» QUESTIONS TO ANSWER:
[A] Summarize the article on the Nets for Life launch in three sentences.
[B] From the article on the Nets for Life launch, write out the stretch from "It has been" through "key governance committees." again, swapping "robust" for "strong".

» EXCERPTED PASSAGE:
+ + + + + + +
Standard Chartered Bank’s launch of its ambitious AfricaÔÇôwide project called ‘Nets for Life’ in Maun, Botswana, recently, is part of a three-year USD 12 million initiative designed to reduce the transmission of the malarial parasite through improved preventive measures.
As part of the initiative, the Bank has entered into a partnership with Episcopal Relief and Development (ERD) to embark on a program which has already distributed 1 million long lasting Insecticide Treated Nets since 2006.
It has been indicated that, in addition to SC’s financial commitment and on-the-ground support for the program, the Bank has been instrumental in setting up a robust governance structure around the entire program and has ensured representation in all the key governance committees.
Speaking at the occasion of the launch of the initiative at the Maun kgotla amid ululations and clatter of applause, the Chief Executive Officer of the Bank’s Botswana branch, David Cutting, said that distribution of long lasting Insecticide Treated Nets is being complemented by parallel educational programs which will raise awareness on the long term sustainable use of nets.
+ + + + + + +
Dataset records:

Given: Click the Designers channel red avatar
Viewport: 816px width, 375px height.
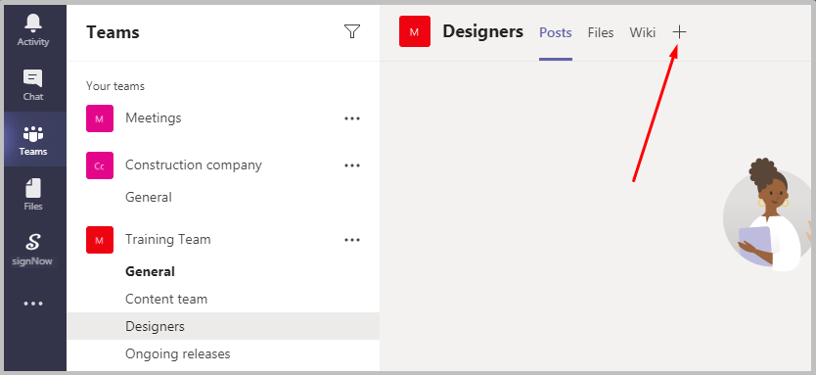Looking at the screenshot, I should (x=415, y=31).
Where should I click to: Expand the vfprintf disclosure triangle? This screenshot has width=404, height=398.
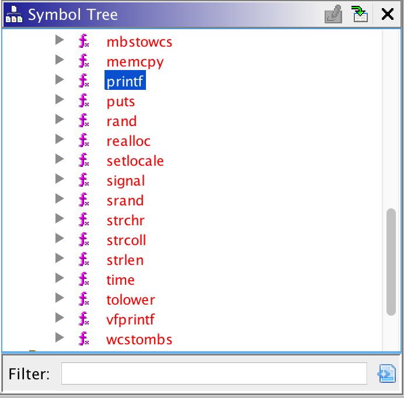pyautogui.click(x=59, y=319)
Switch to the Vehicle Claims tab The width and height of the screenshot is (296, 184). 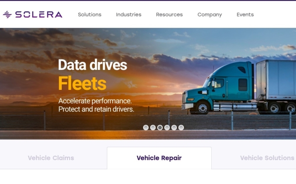(x=51, y=158)
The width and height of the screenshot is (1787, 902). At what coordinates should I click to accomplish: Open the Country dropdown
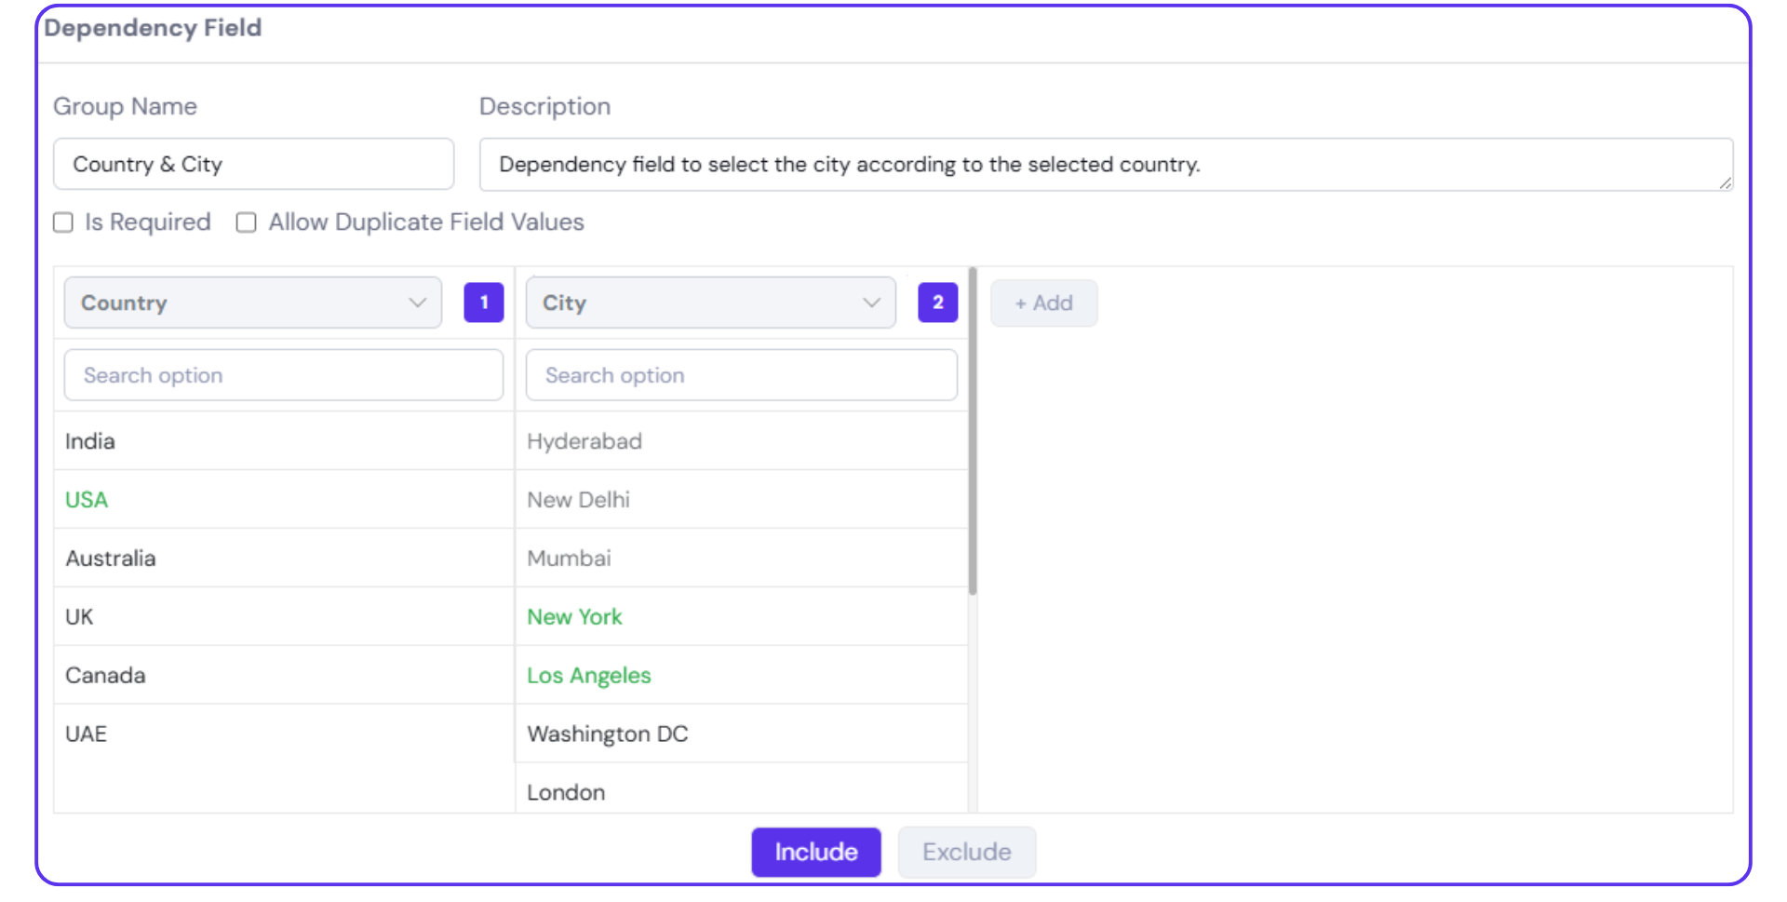point(252,303)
+ + + + + + +
» TASK-BY-TASK ANSWERS:
[A] Standard Chartered Bank launched its Nets for Life project in Maun, Botswana, as part of a three-year USD 12 million initiative to reduce malaria transmission through improved preventive measures. Through a partnership with Episcopal Relief and Development, the program has distributed 1 million long lasting Insecticide Treated Nets since 2006, and the Bank has provided funding and on-the-ground support, set up a governance structure and ensured representation in the key governance committees. David Cutting, Chief Executive Officer of the Bank's Botswana branch, said the net distribution is being complemented by educational programs to raise awareness on the long term sustainable use of nets.

[B]
It has been indicated that, in addition to SC’s financial commitment and on-the-ground support for the program, the Bank has been instrumental in setting up a strong governance structure around the entire program and has ensured representation in all the key governance committees.